State releases bloater fish in Lake Ontario
OSWEGO (AP) — New York’s Department of Environmental Conservation is partnering with federal and Canadian agencies to restore the “bloater” fish to Lake Ontario.
Juvenile bloaters raised in a hatchery were released offshore of Oswego on Thursday, bringing the fish to the lake for the first time in 30 years. Biologists say re-establishing the species will add stability to the lake’s ecosystem and sport fisheries.
The bloater is a type of deepwater cisco and was once the most abundant prey fish in the lake. Populations declined dramatically by the mid-20th century due to over-harvesting and expanding populations of invasive alewife and rainbow smelt.
Re-introducing bloaters will provide more food choices for lake trout and salmon, which can develop vitamin B deficiency if they feed primarily on alewife.
State puts gilt darters into river
OLEAN (AP) — Biologists have released about 1,200 baby gilt darters into the Allegheny River and Oswayo Creek in western New York as part of efforts to restore populations of the endangered fish.
Department of Environmental Conservation Commissioner Joe Martens says the release on Wednesday was a milestone in the recovery of gilt darters in New York.
The restoration work involves scientists from New York’s DEC and state university at Cobleskill, as well as the U.S. Fish and Wildlife Service and the Pennsylvania Fish and Boat Commission.
The gilt darter has been identified as a priority species for recovery efforts. This is the first time it’s been stocked in New York waters. The bottom-feeding fish average two to three inches in length.
DEC adopts bobcat management plan
After carefully considering more than 1,600 public comments and analyzing all information on New York’s current bobcat population, the state Department of Environmental Conservation adopted a five-year bobcat management plan to maintain and enhance bobcat populations in New York state while providing for sustainable use and public enjoyment of the animal, DEC Commissioner Joe Martens announced today. The final bobcat management plan, which is significantly revised from the draft plan, is now available on the DEC website.

Instructions:
[1] According to the New York wildlife briefs, about how many baby gilt darters were released into the Allegheny River and Oswayo Creek?
[2] Extend the New York wildlife briefs, picking up after their final sentence.

Material provided:
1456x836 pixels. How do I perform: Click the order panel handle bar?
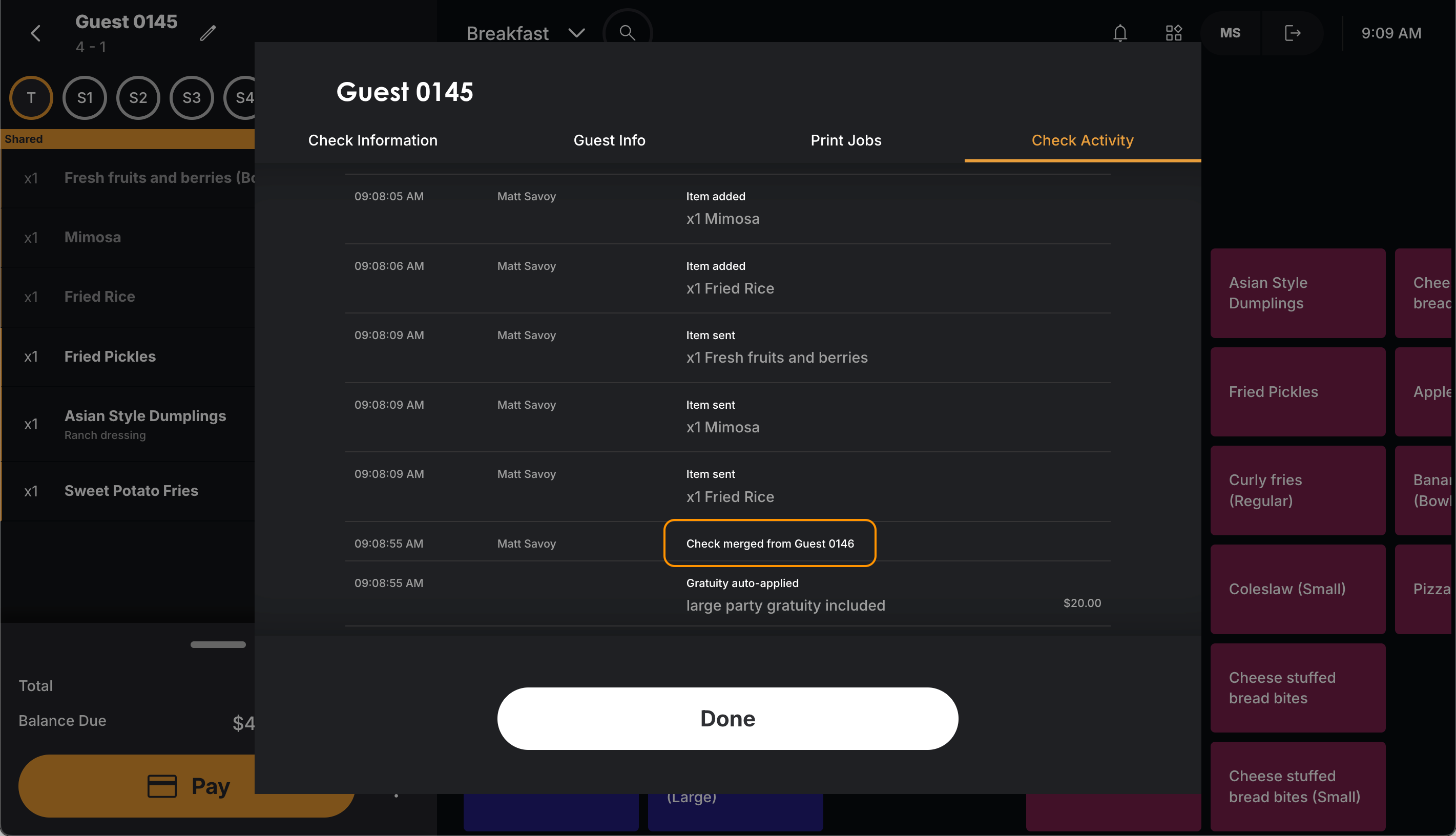(x=218, y=644)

Answers to the problems:
[1] About 1,200.

[2]
Observation reports and analysis of harvest data have made it clear that bobcats have increased in abundance over the past several decades throughout upstate New York, although they are rarely seen in the wild due to their secretive behavior. DEC estimates New York’s bobcat population to be approximately 5,000 animals and growing, even in areas where regulated hunting and trapping seasons have been in place since the 1970s.
In accordance with the management plan, DEC will propose in regulations simplifying hunting and trapping season dates by establishing dates that are consistent throughout much of the state. The plan also establishes new hunting and trapping opportunities in several wildlife management units across the Southern Tier. Hunting and trapping season changes in the plan will not take effect prior to fall 2013, as a rulemaking process is necessary to implement such changes.
While hunters and trappers are the most common users of the bobcat resource, wildlife enthusiasts, nature photographers and the public also benefit from a healthy bobcat population.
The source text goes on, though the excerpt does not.